Personal information
- Full name: Attilio Trerè
- Date of birth: 9 October 1887
- Place of birth: Milan, Kingdom of Italy
- Date of death: 2 January 1943 (aged 55)
- Place of death: Rome, Italy
- Height: 1.67 m (5 ft 5+1⁄2 in)
- Positions: Midfielder; goalkeeper;

Youth career
- Giovine Italia

Senior career*
- Years: Team / Apps / (Gls)
- 1905–1909: Milan / 13 / (2)
- 1909–1910: Ausonia
- 1911–1915: Milan / 62 / (17)

International career
- 1910–1914: Italy / 5 / (0)

= Attilio Trerè =

Italian footballer (1887–1943)

Attilio Trerè (Note: More properly, but less commonly, spelled Attilio Treré /it/.) (9 October 1887 – 2 January 1943) was an Italian professional footballer, who played as a midfielder, and in his early years as a goalkeeper.
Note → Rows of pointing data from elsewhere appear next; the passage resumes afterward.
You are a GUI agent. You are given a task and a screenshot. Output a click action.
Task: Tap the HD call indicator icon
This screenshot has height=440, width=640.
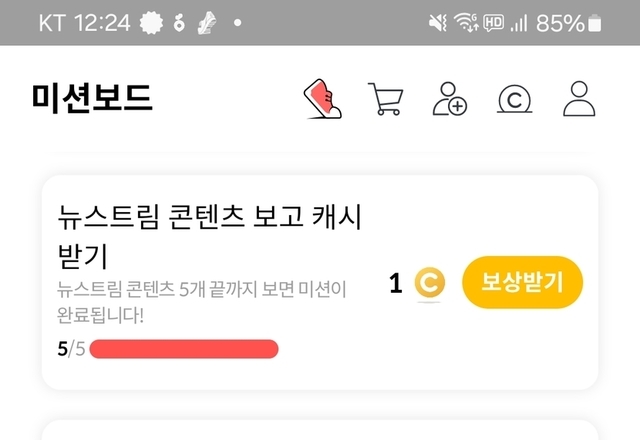point(493,23)

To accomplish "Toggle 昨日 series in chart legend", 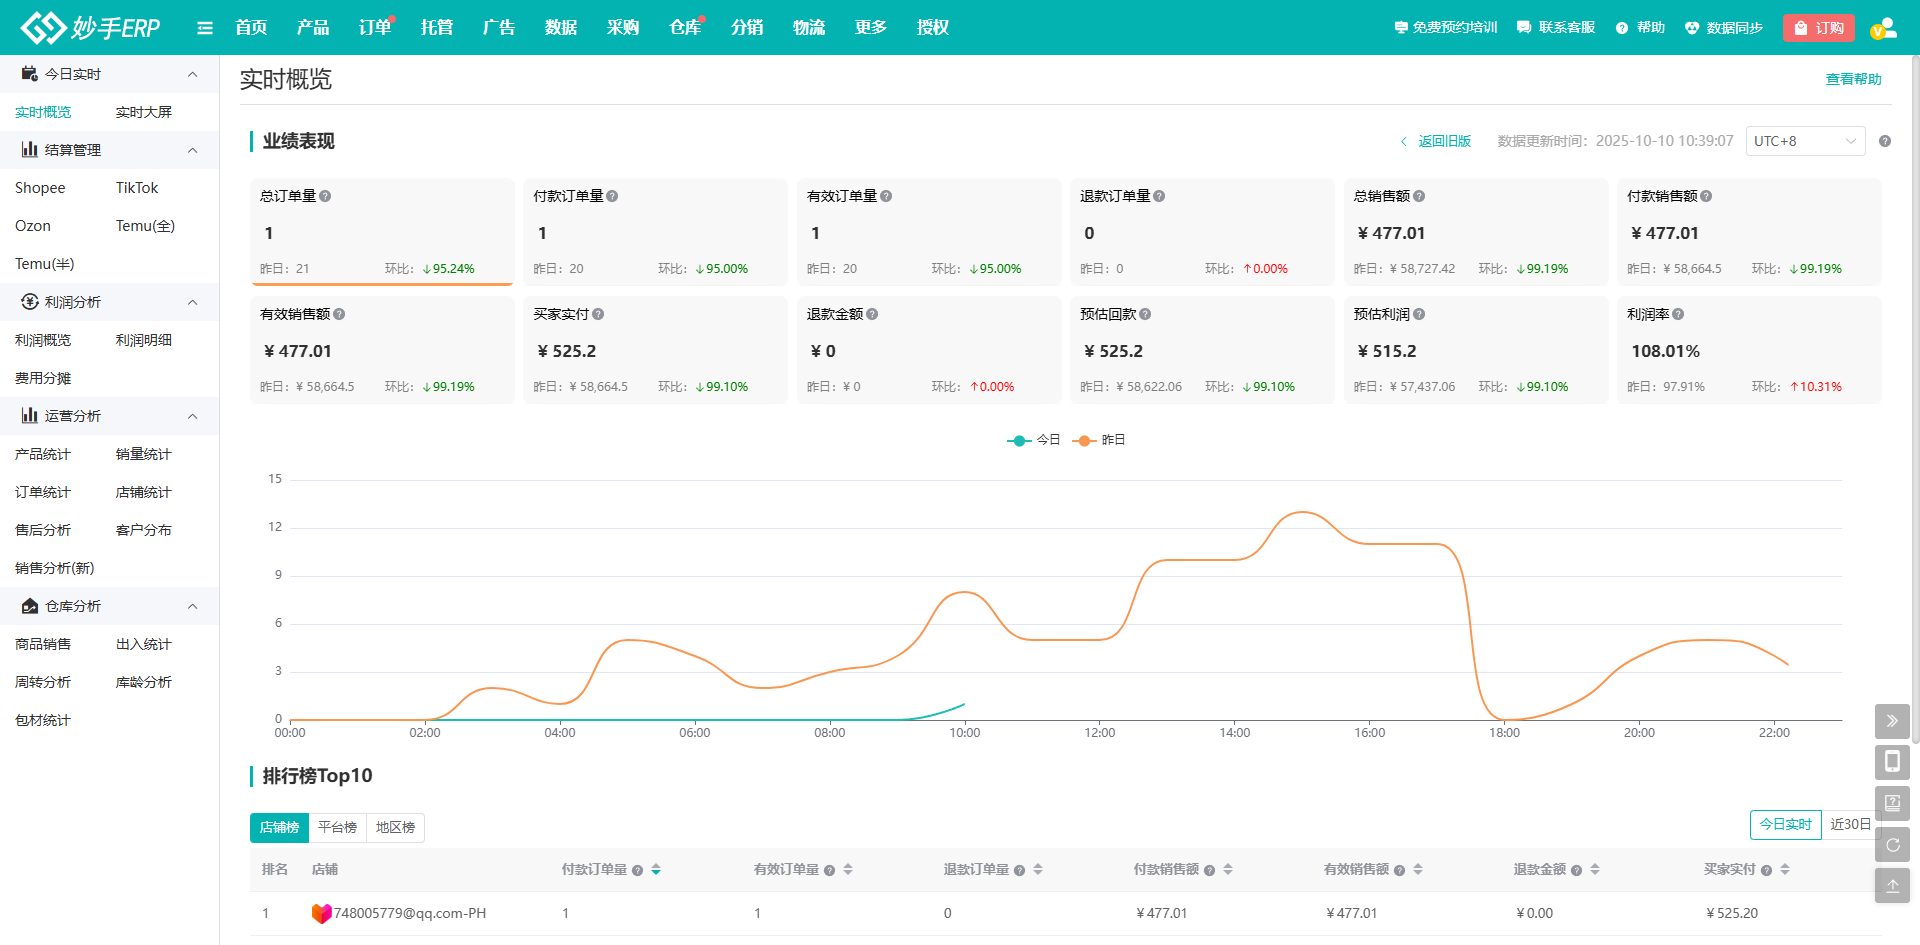I will [1099, 440].

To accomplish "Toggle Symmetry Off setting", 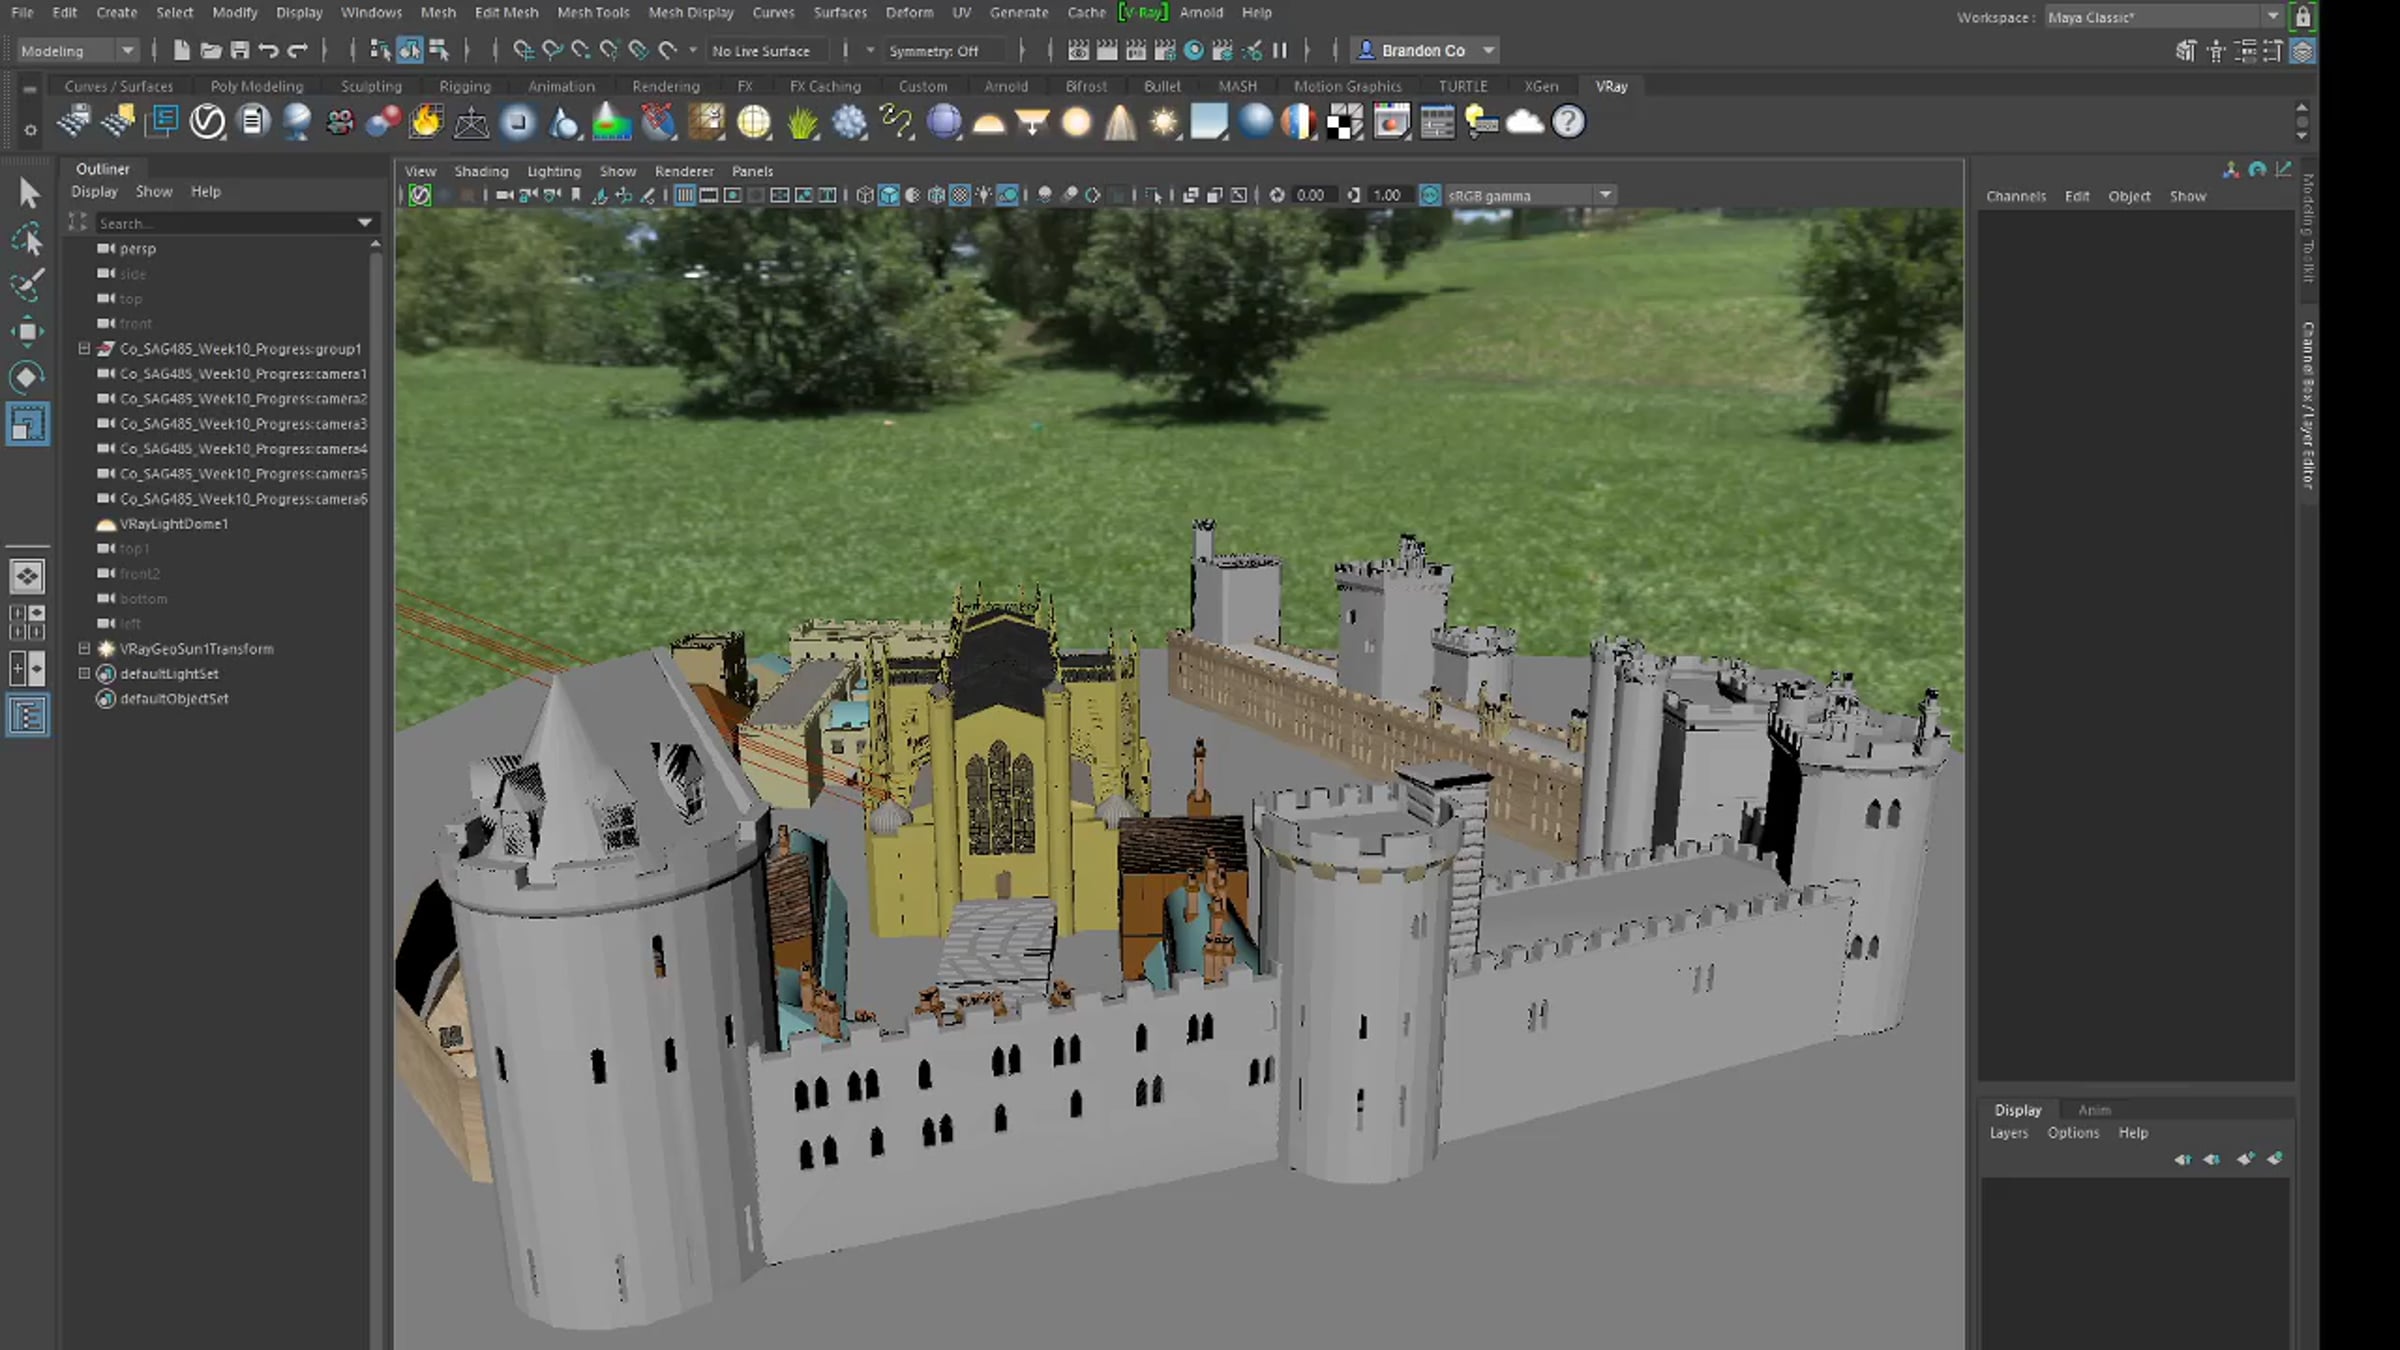I will point(933,51).
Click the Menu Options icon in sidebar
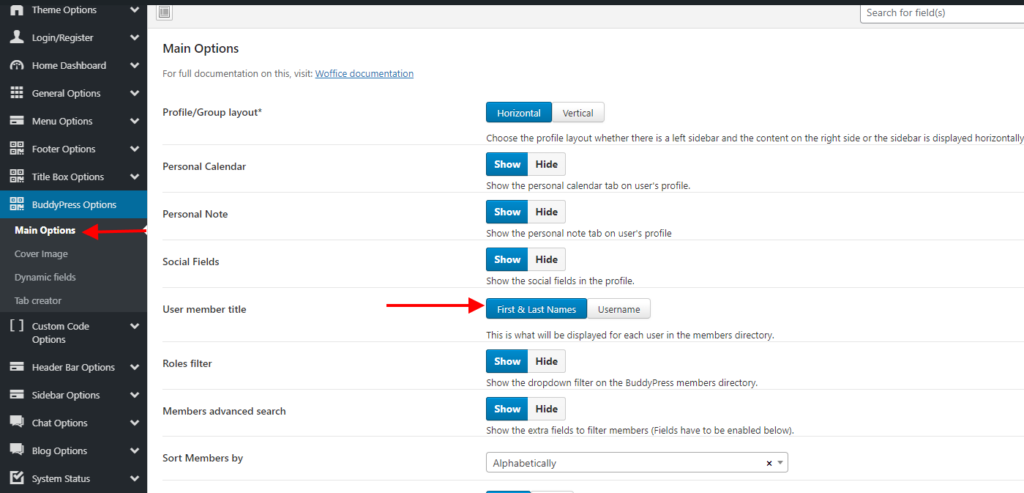Image resolution: width=1024 pixels, height=493 pixels. pyautogui.click(x=16, y=121)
His brother, Alessandro, also played for Milan as a footballer. Attilio is a member of the A.C. Milan Hall of Fame. He represented the Italy national football team five times, the first being Italy's first ever match on 15 May 1910, the occasion of a friendly match against France in a 6–2 home win. He was also part of Italy's squad for the football tournament at the 1912 Summer Olympics, but he did not play in any matches.